今回は、雇用時のミスマッチの原因とその防止策について整理してみます。

雇用時のミスマッチとは

雇用のミスマッチは、多くに場合に職種、年齢、地域等におけるアンバランスに状態を指します。しかし、今回ここでは、会社が採用した者が、会社に合うか否かの意味で用いることにします。

雇用のミスマッチにより、①すぐに退職する、②仕事を覚えられずにお荷物社員となる、③些細なことでトラブルを起こす、ことになります。精神的に病んで、長期休職となることもあります。いずれにしても、会社が期待して採用した目的を果たすことが出来ません。

ミスマッチの原因

ミスマッチには、会社側に起因するもの、社員側に起因するものがあります。会社側に起因するものには、採用時の説明と労働条件が全く乖離しているようなことは論外として、①自社の良いところだけを強調して伝える、②教育・フォローの体制が出来ていない、③即戦力を期待して、過剰な業務を与える、④配属先に新人を排除する雰囲気がある、等が挙げられます。一方、社員側に起因するものとしては、①仕事で求められる、基礎力、専門力が不足している、②上司、同僚と人間関係がうまく築けない、③会社への期待が大きすぎる、④自分の価値観以外を認められない、等が挙げられます。いずれにしても、ミスマッチの発生は会社側、社員側双方の損失です。

会社起因のミスマッチ防止策

会社側に起因するミスマッチは、会社の努力によってある程度は防止することが出来ます。①自社の表と裏を見せる。②面接は個室でなく、社員の勤務状況が見える場所で行う、③選考で所属するメンバーの紹介なども取り入れる。④実務体験を取り入れる。⑤新入社員教育を行う。⑥達成度合いに応じて業務負荷を増やす。⑦社長やスタッフが職場への溶け込み具合を見定め、必要な精神的なフォローを行う。こうすることで、ミスマッチによる早期退職やトラブル社員の発生を軽減することが出来ます。

社員起因のミスマッチ防止策

社員側に起因するミスマッチを防ぐには、①応募者を増やす、②選考を適正に行う、③トライアル雇用の3点に絞られます。しかし、簡単ではありません。
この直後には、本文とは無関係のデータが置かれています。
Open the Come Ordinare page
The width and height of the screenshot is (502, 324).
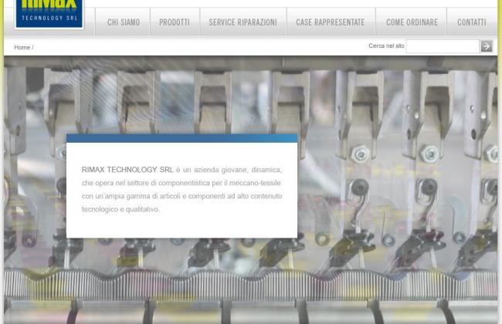tap(412, 22)
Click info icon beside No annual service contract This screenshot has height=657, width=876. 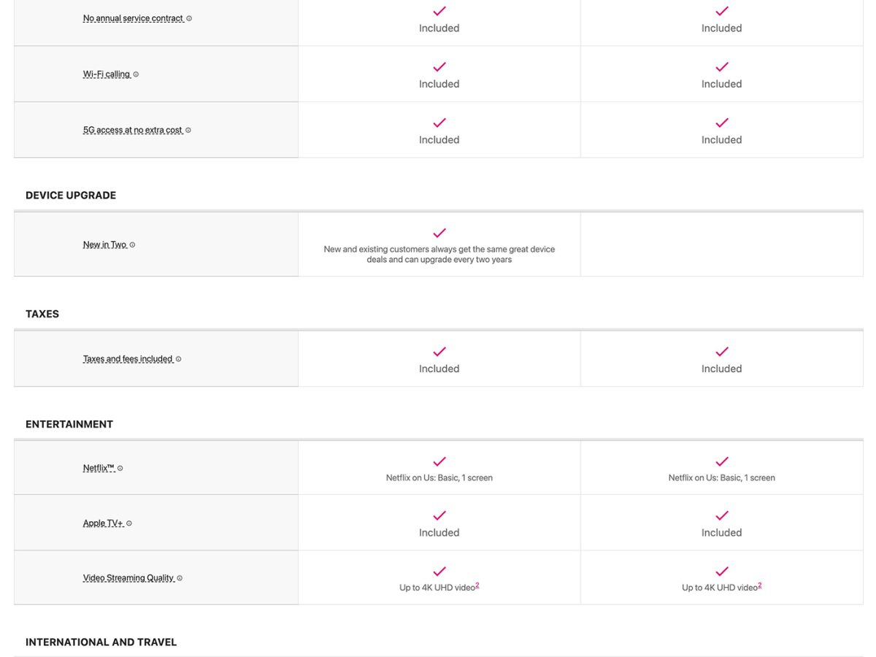pyautogui.click(x=189, y=18)
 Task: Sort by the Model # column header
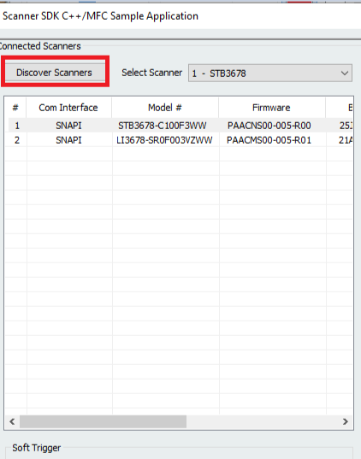click(x=165, y=108)
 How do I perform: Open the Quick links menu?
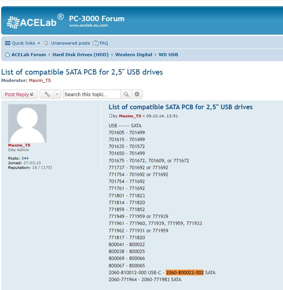20,43
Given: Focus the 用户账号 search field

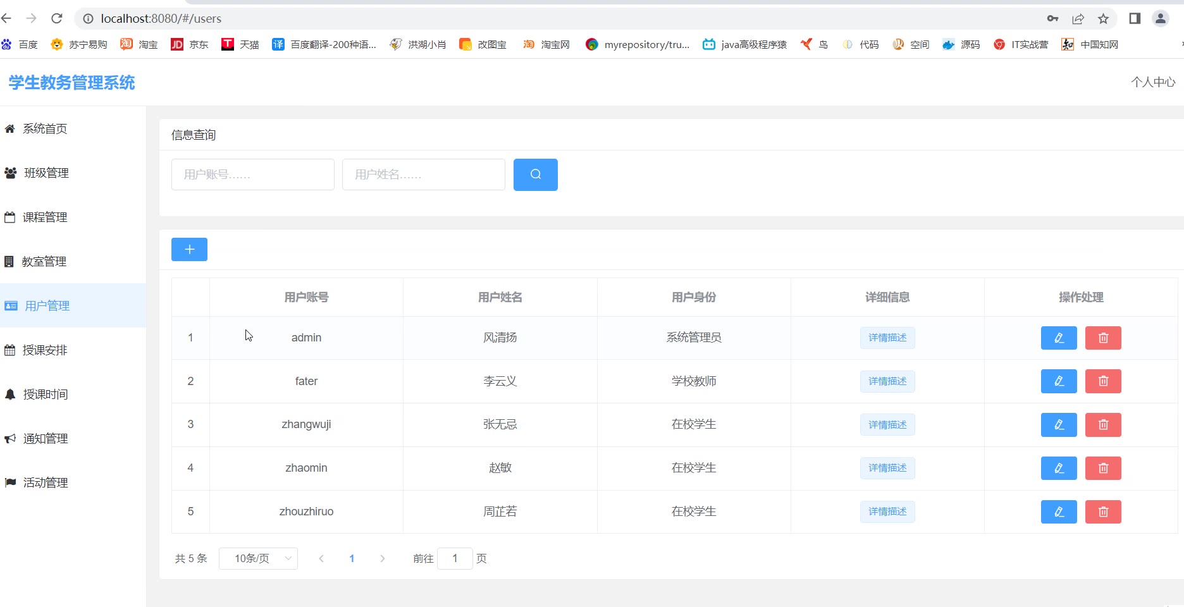Looking at the screenshot, I should (252, 175).
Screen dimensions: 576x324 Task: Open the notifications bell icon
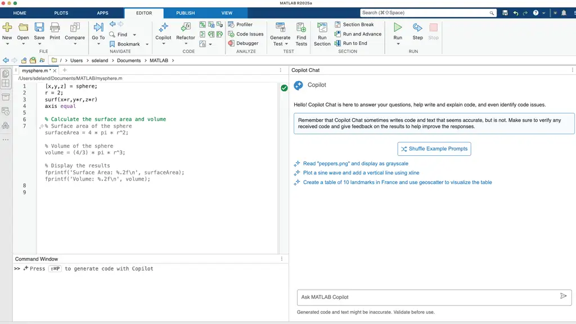[x=564, y=13]
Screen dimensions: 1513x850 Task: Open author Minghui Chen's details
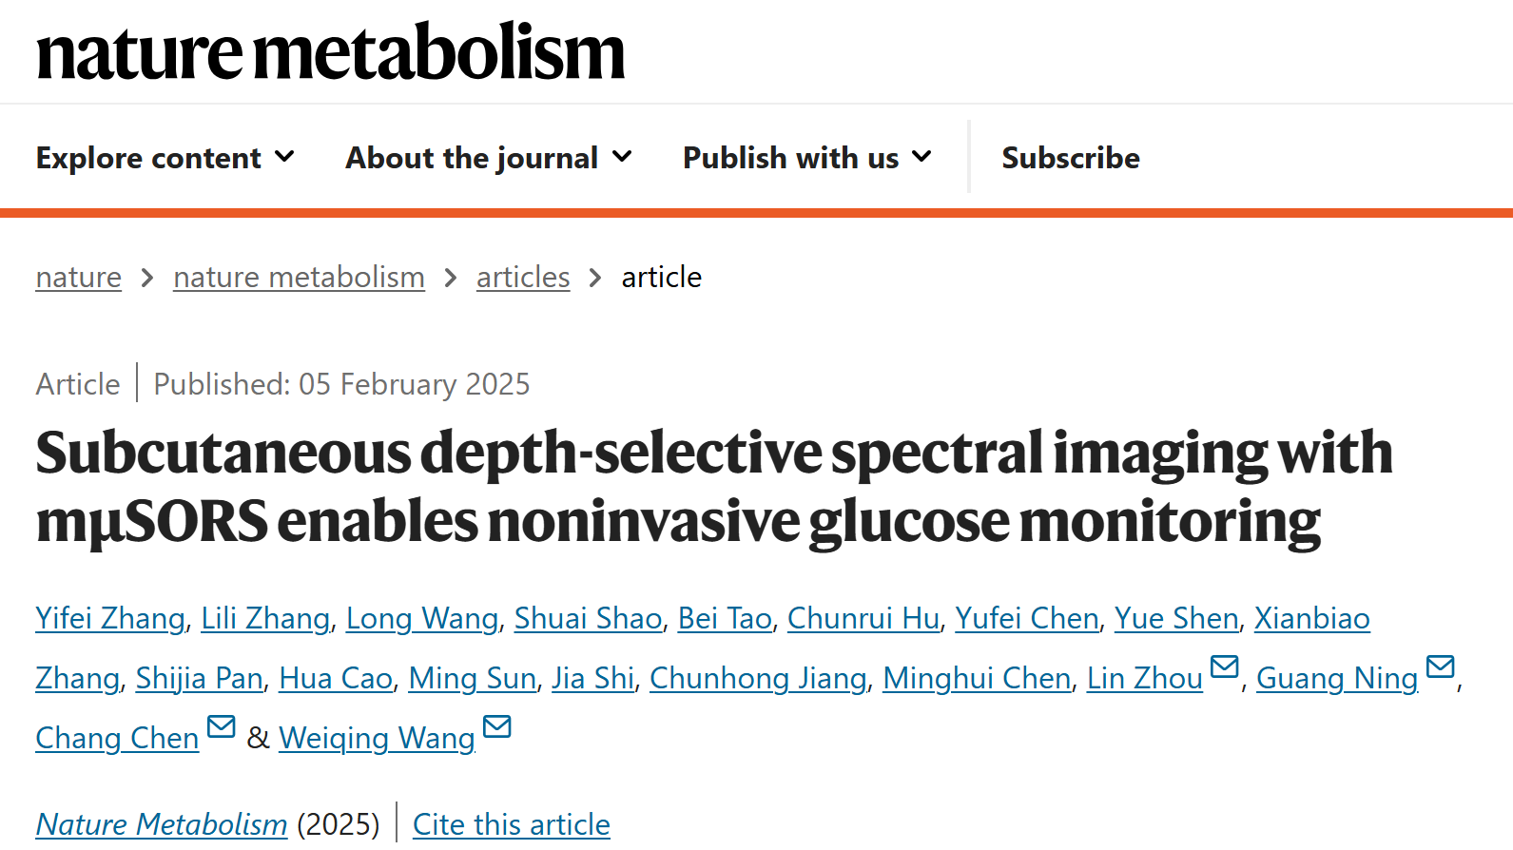[977, 679]
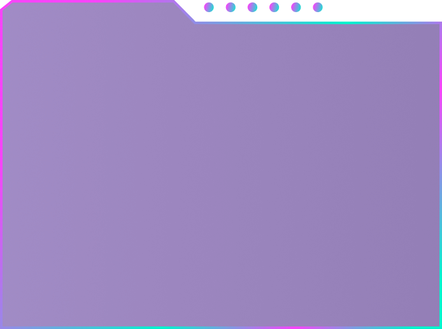Click the top-right corner of the panel frame
The image size is (442, 329).
[440, 23]
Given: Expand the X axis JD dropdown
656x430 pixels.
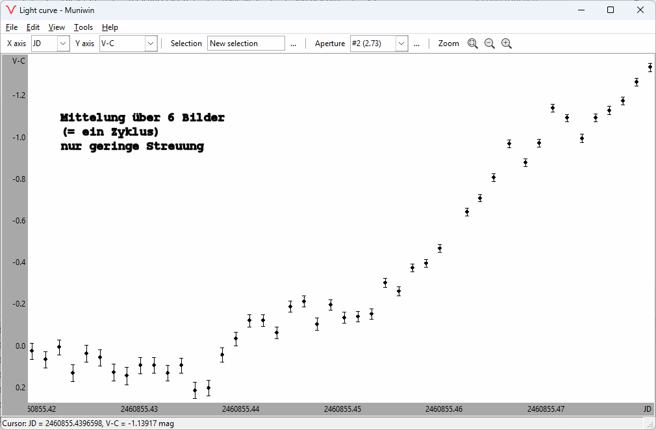Looking at the screenshot, I should point(63,44).
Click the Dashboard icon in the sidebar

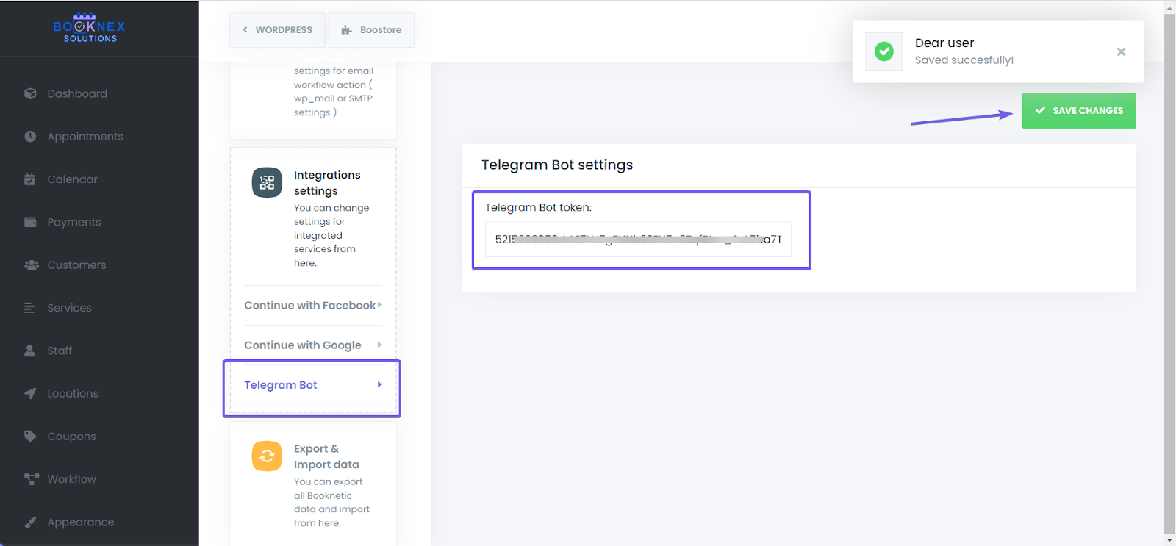pos(30,93)
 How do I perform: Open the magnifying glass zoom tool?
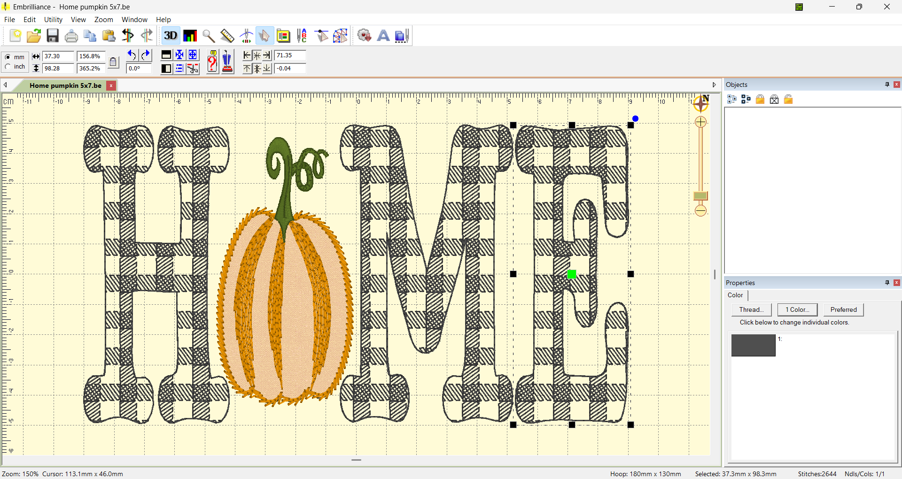pos(209,36)
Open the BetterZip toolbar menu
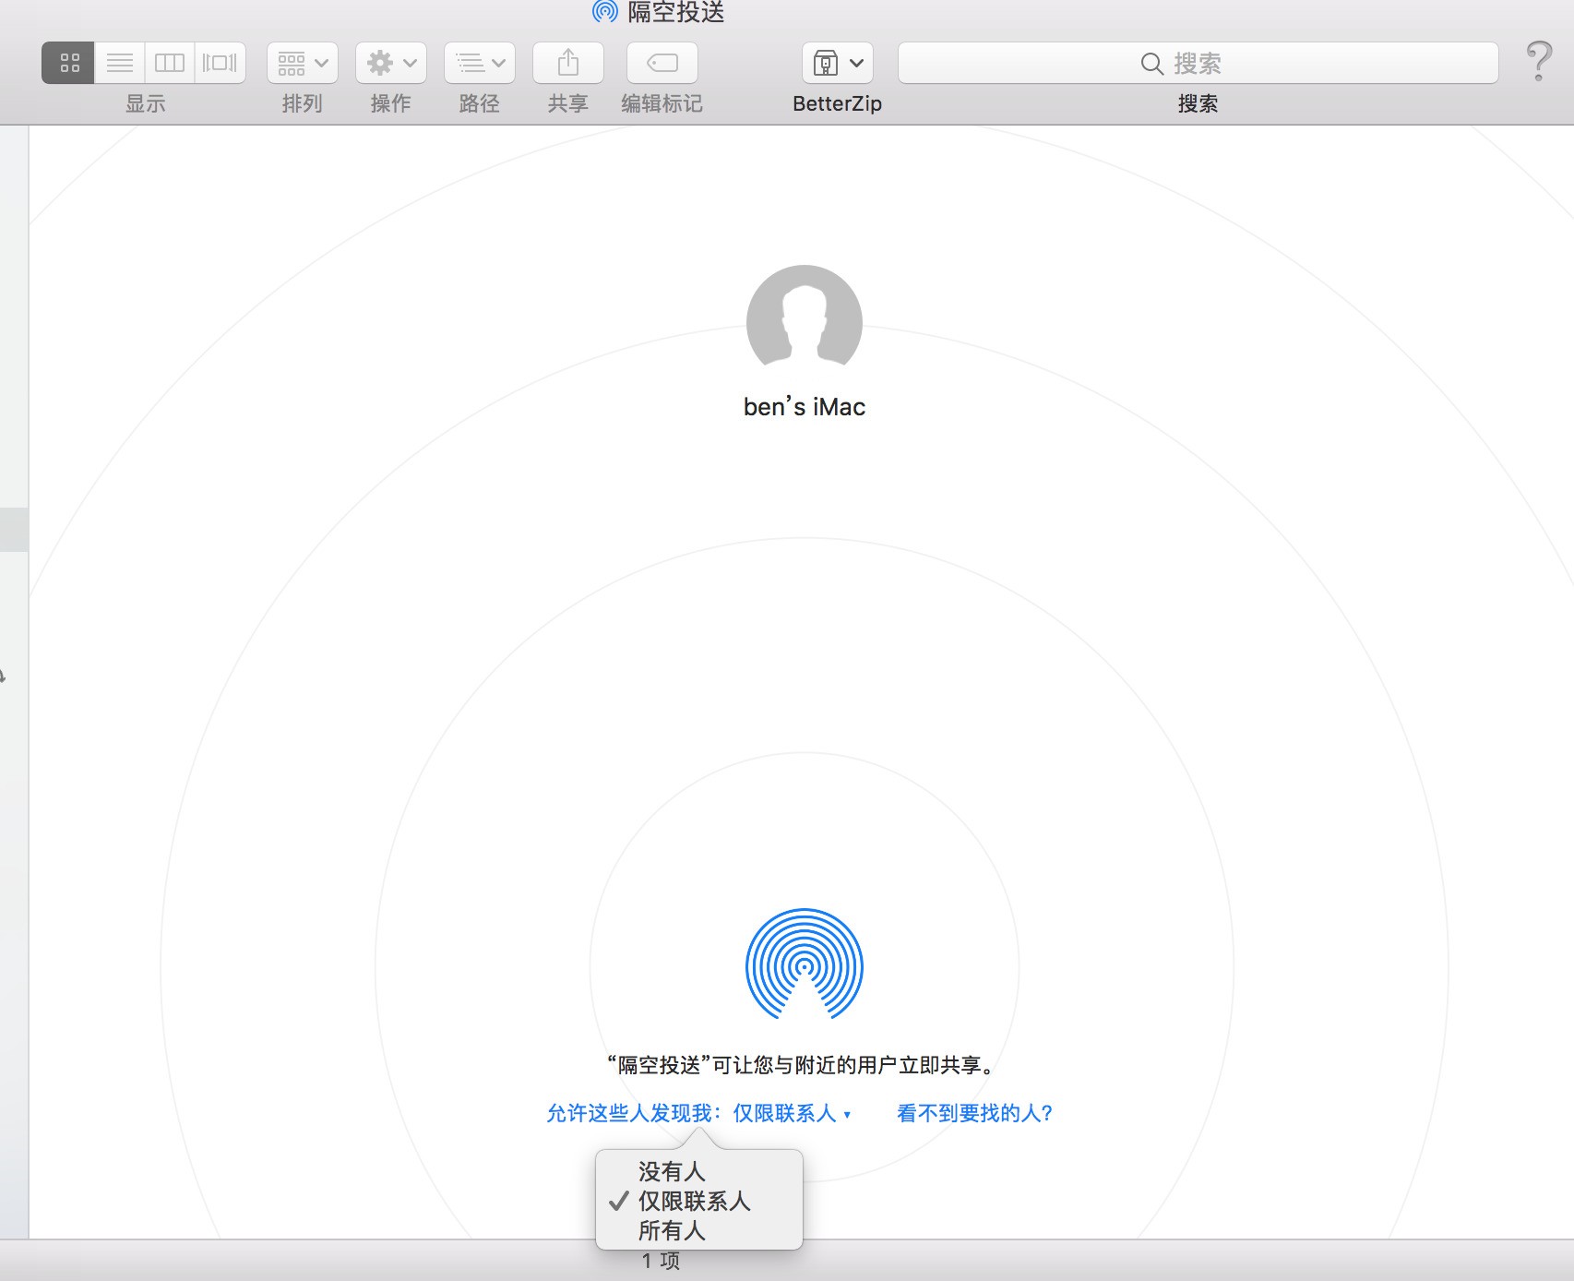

応募者を増やすには、待遇を良くする他に、会社の魅力を伝える努力が必要です。求人広告をもう一度見直します。選考を適正に行うには、面接を面接官や視点を変えて複数回実施することが有効ですが、中小の会社では困難です。そこで、適性診断の利用が現実的です。データを蓄積することにより、会社に合った人材の傾向が見えてきます。トライアル雇用は早期に退職してしまう社員には効果がありませんが、お荷物社員やトラブル社員を排除することに有効です。

中小の会社では、人材採用に多くの時間と費用を掛けることができません。しかし、人材の確保は重要課題であることを認識して、ミスマッチの多い会社は抜本的な対策が求められます。